Stored records -
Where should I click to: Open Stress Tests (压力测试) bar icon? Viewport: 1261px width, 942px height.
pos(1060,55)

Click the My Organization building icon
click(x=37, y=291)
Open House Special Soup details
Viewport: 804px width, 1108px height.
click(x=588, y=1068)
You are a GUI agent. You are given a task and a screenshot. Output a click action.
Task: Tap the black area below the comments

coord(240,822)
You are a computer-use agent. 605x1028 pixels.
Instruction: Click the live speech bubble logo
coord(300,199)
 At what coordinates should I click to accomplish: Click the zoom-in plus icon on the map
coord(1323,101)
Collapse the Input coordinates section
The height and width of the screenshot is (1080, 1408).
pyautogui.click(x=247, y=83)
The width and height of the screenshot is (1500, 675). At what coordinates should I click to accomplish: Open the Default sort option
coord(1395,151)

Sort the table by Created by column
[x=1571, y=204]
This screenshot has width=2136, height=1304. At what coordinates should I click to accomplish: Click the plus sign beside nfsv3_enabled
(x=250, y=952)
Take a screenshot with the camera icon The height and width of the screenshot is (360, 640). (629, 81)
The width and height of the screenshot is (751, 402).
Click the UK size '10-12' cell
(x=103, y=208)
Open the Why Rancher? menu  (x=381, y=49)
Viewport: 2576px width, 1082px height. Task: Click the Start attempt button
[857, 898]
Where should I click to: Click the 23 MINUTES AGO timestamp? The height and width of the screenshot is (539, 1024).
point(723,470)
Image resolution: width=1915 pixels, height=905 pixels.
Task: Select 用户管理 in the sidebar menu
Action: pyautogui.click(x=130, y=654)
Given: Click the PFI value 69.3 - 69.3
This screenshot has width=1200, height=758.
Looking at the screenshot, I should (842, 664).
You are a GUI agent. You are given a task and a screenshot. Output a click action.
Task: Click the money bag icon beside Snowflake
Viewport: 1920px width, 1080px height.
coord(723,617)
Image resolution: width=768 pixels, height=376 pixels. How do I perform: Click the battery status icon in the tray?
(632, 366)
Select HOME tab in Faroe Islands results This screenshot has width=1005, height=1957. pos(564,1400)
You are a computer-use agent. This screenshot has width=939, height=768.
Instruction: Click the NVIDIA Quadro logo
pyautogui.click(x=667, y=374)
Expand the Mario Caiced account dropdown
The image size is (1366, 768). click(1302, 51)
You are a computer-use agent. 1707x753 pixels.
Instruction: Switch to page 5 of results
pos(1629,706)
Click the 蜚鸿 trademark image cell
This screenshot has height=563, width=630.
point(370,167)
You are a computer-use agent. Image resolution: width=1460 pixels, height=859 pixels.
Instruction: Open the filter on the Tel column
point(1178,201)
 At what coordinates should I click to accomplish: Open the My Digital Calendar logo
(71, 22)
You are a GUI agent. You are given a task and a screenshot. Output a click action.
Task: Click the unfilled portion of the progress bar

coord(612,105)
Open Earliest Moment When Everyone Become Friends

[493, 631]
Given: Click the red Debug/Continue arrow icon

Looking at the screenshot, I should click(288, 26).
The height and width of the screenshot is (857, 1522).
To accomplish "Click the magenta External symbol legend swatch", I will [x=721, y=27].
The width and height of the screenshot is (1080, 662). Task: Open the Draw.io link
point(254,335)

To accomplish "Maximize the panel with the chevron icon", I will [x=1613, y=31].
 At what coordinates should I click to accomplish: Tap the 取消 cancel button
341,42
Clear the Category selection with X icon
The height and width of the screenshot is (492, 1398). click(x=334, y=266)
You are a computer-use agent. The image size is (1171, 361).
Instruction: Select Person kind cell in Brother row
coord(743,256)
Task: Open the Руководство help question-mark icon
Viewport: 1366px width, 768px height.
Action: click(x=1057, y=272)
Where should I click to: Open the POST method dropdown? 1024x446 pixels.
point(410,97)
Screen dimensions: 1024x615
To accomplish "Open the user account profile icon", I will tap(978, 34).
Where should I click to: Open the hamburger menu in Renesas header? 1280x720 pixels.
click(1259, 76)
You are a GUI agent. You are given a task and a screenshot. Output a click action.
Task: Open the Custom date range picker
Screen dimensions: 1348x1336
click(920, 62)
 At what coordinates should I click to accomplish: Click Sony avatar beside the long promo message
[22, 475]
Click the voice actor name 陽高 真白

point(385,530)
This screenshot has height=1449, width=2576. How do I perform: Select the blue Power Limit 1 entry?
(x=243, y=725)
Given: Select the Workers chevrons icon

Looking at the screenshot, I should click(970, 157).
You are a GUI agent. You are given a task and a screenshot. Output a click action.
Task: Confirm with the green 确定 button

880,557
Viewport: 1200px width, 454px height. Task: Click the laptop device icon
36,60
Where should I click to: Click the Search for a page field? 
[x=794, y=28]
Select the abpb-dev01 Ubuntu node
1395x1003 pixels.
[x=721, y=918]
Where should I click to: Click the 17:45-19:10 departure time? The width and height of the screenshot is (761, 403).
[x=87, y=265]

What needs to be done - Would you please write the entries out again in full, exactly as given?

Exercise solution -
Where should I click to: Open Stress Tests (压力测试) bar icon? Viewport: 1261px width, 942px height.
pos(1060,55)

Click the My Organization building icon
click(x=37, y=291)
Open House Special Soup details
Viewport: 804px width, 1108px height.
click(x=588, y=1068)
You are a GUI agent. You are given a task and a screenshot. Output a click action.
Task: Tap the black area below the comments

coord(240,822)
You are a computer-use agent. 605x1028 pixels.
Instruction: Click the live speech bubble logo
coord(300,199)
 At what coordinates should I click to accomplish: Click the zoom-in plus icon on the map
coord(1323,101)
Collapse the Input coordinates section
The height and width of the screenshot is (1080, 1408).
pyautogui.click(x=247, y=83)
The width and height of the screenshot is (1500, 675). At what coordinates should I click to accomplish: Open the Default sort option
coord(1395,151)

Sort the table by Created by column
[x=1571, y=204]
This screenshot has width=2136, height=1304. At what coordinates should I click to accomplish: Click the plus sign beside nfsv3_enabled
(x=250, y=952)
Take a screenshot with the camera icon The height and width of the screenshot is (360, 640). (629, 81)
The width and height of the screenshot is (751, 402).
Click the UK size '10-12' cell
(x=103, y=208)
Open the Why Rancher? menu  (x=381, y=49)
Viewport: 2576px width, 1082px height. Task: Click the Start attempt button
[857, 898]
Where should I click to: Click the 23 MINUTES AGO timestamp? The height and width of the screenshot is (539, 1024).
point(723,470)
Image resolution: width=1915 pixels, height=905 pixels.
Task: Select 用户管理 in the sidebar menu
Action: pyautogui.click(x=130, y=654)
Given: Click the PFI value 69.3 - 69.3
This screenshot has width=1200, height=758.
Looking at the screenshot, I should (842, 664).
You are a GUI agent. You are given a task and a screenshot. Output a click action.
Task: Click the money bag icon beside Snowflake
Viewport: 1920px width, 1080px height.
coord(723,617)
Image resolution: width=768 pixels, height=376 pixels. How do I perform: Click the battery status icon in the tray?
(632, 366)
Select HOME tab in Faroe Islands results This screenshot has width=1005, height=1957. pos(564,1400)
You are a computer-use agent. This screenshot has width=939, height=768.
Instruction: Click the NVIDIA Quadro logo
pyautogui.click(x=667, y=374)
Expand the Mario Caiced account dropdown
The image size is (1366, 768). click(1302, 51)
You are a computer-use agent. 1707x753 pixels.
Instruction: Switch to page 5 of results
pos(1629,706)
Click the 蜚鸿 trademark image cell
This screenshot has height=563, width=630.
point(370,167)
You are a computer-use agent. Image resolution: width=1460 pixels, height=859 pixels.
Instruction: Open the filter on the Tel column
point(1178,201)
 At what coordinates should I click to accomplish: Open the My Digital Calendar logo
(71, 22)
You are a GUI agent. You are given a task and a screenshot. Output a click action.
Task: Click the unfilled portion of the progress bar

coord(612,105)
Open Earliest Moment When Everyone Become Friends

[493, 631]
Given: Click the red Debug/Continue arrow icon

Looking at the screenshot, I should click(288, 26).
The height and width of the screenshot is (857, 1522).
To accomplish "Click the magenta External symbol legend swatch", I will [x=721, y=27].
The width and height of the screenshot is (1080, 662). Task: Open the Draw.io link
point(254,335)

To accomplish "Maximize the panel with the chevron icon", I will [x=1613, y=31].
 At what coordinates should I click to accomplish: Tap the 取消 cancel button
341,42
Clear the Category selection with X icon
The height and width of the screenshot is (492, 1398). click(x=334, y=266)
You are a computer-use agent. The image size is (1171, 361).
Instruction: Select Person kind cell in Brother row
coord(743,256)
Task: Open the Руководство help question-mark icon
Viewport: 1366px width, 768px height.
Action: click(x=1057, y=272)
Where should I click to: Open the POST method dropdown? 1024x446 pixels.
point(410,97)
Screen dimensions: 1024x615
To accomplish "Open the user account profile icon", I will tap(978, 34).
Where should I click to: Open the hamburger menu in Renesas header? 1280x720 pixels.
click(1259, 76)
You are a GUI agent. You are given a task and a screenshot. Output a click action.
Task: Open the Custom date range picker
Screen dimensions: 1348x1336
click(920, 62)
 At what coordinates should I click to accomplish: Click Sony avatar beside the long promo message
[22, 475]
Click the voice actor name 陽高 真白

point(385,530)
This screenshot has height=1449, width=2576. How do I perform: Select the blue Power Limit 1 entry?
(x=243, y=725)
Given: Select the Workers chevrons icon

Looking at the screenshot, I should click(970, 157).
You are a GUI agent. You are given a task and a screenshot. Output a click action.
Task: Confirm with the green 确定 button

880,557
Viewport: 1200px width, 454px height. Task: Click the laptop device icon
36,60
Where should I click to: Click the Search for a page field? 
[x=794, y=28]
Select the abpb-dev01 Ubuntu node
1395x1003 pixels.
[x=721, y=918]
Where should I click to: Click the 17:45-19:10 departure time? The width and height of the screenshot is (761, 403).
[x=87, y=265]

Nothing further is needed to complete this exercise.